* [LIST OF TASKS]:
• 1. What mean target volume does the Gamma Knife abstract report?
• 2. Write out the part of the Gamma Knife abstract that starts at "Correlation of Target" and ends at "using correlation analyses.", word for word.

Correlation of Target Volume, Surface Area, and Position with Gamma Knife SRS Plan Quality Metrics
Abstract
Purpose
To retrospectively evaluate the correlation between Gamma Knife SRS plan quality metrics and target geometric characteristics using correlation analyses.
Methods
Thirty-five clinically approved single-target Gamma Knife Icon plans were retrospectively analyzed. All plans were generated using Leksell GammaPlan® (Version 11.4.2) with Lightning inverse optimizer for Leksell Gamma Knife® Icon™. Plan quality metrics included Paddick Conformity Index (PCI), Gradient Index at 50% and 10% prescribed dose (GI50% and GI10%), and Efficiency Index at 50% and 10% prescribed dose (η50% and η10%). Geometric parameters included target volume, surface area, and normalized position (0–1, relative to midline). Pearson correlation analysis assessed relationships between individual geometric parameters and metrics. Spearman rank correlation analysis was performed for combined geometric parameters. Statistical significance was established at p < 0.05.
Results
Mean target volume was 11.56 cm³ (range: 0.45–72.12 cm³); mean surface area was 33.12 cm² (range: 3.44–111.51 cm²); mean normalized position was 0.395 (range: 0.12–0.92). PCI & high-dose metrics demonstrated no statistically significant correlation with geometric parameters. Conversely, low-dose metrics exhibited moderate to strong correlations: GI10% negatively correlated with volume (r = −0.551, p < 0.01), surface area (r = −0.637, p < 0.01), and position (r = −0.634, p < 0.01); η10% showed positive correlations with volume (r = 0.614, p < 0.01), surface area (r = 0.554, p < 0.01), and position (r = 0.491, p < 0.01). Spearman analysis confirmed similar patterns for combined parameters, with GI10% and η10% demonstrating the strongest correlations when position was included with surface area, volume, respectively (r = −0.713 and r = 0.634; p < 0.01).
Conclusion
The Leksell GammaPlan® Lightning optimizer generates treatment plans with consistent high-dose quality metrics across varying target geometric characteristics. However, low-dose volume optimization demonstrates geometry-dependent behavior, with larger peripheral targets achieving superior dose gradients and efficiency.

(Stored listing)
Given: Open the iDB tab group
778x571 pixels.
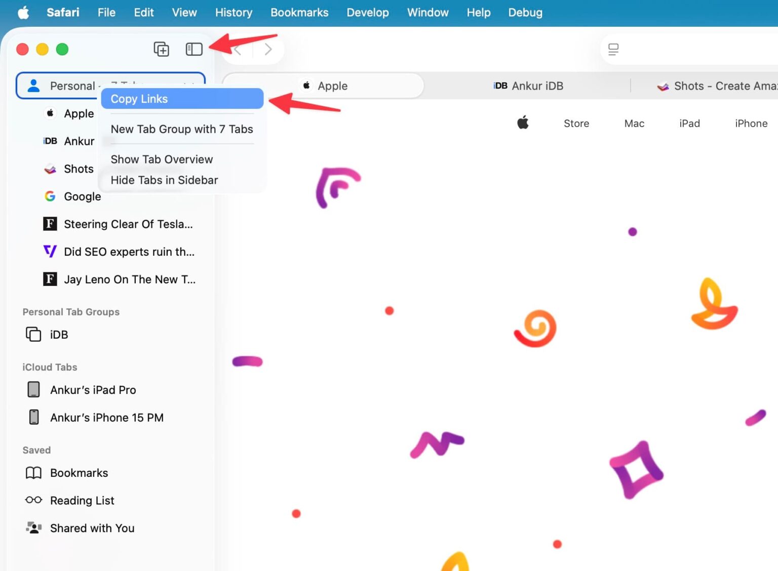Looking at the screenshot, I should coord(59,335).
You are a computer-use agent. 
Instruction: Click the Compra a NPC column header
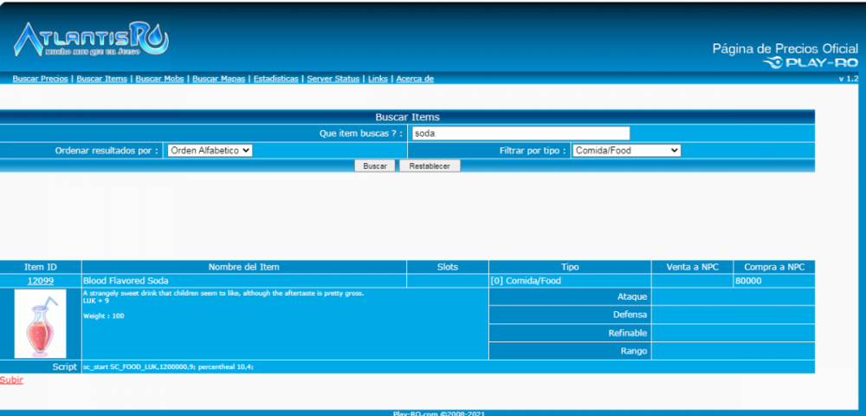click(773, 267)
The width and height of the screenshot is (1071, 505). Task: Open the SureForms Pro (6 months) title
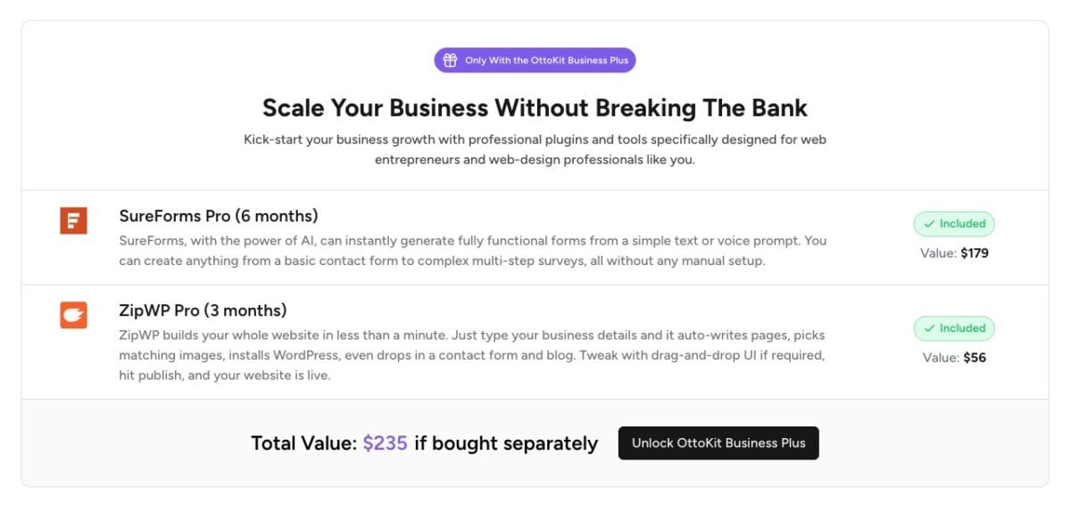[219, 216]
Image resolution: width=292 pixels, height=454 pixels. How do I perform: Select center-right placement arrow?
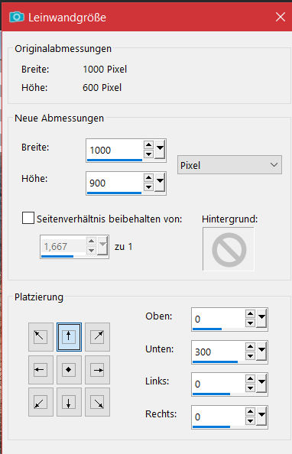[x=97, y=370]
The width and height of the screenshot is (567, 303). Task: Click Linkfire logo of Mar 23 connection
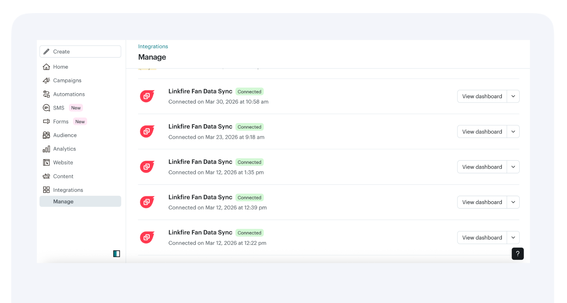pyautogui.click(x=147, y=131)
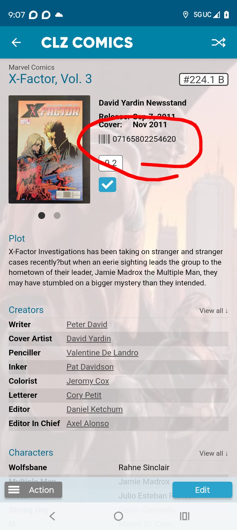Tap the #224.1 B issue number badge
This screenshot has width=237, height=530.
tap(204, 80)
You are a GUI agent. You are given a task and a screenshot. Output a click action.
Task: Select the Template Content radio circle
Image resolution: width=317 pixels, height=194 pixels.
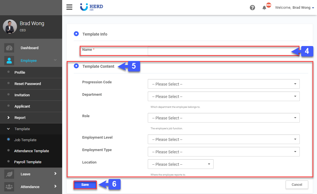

* [ANSWER SECTION]:
• 1. 11.56 cm³

• 2.
Correlation of Target Volume, Surface Area, and Position with Gamma Knife SRS Plan Quality Metrics
Abstract
Purpose
To retrospectively evaluate the correlation between Gamma Knife SRS plan quality metrics and target geometric characteristics using correlation analyses.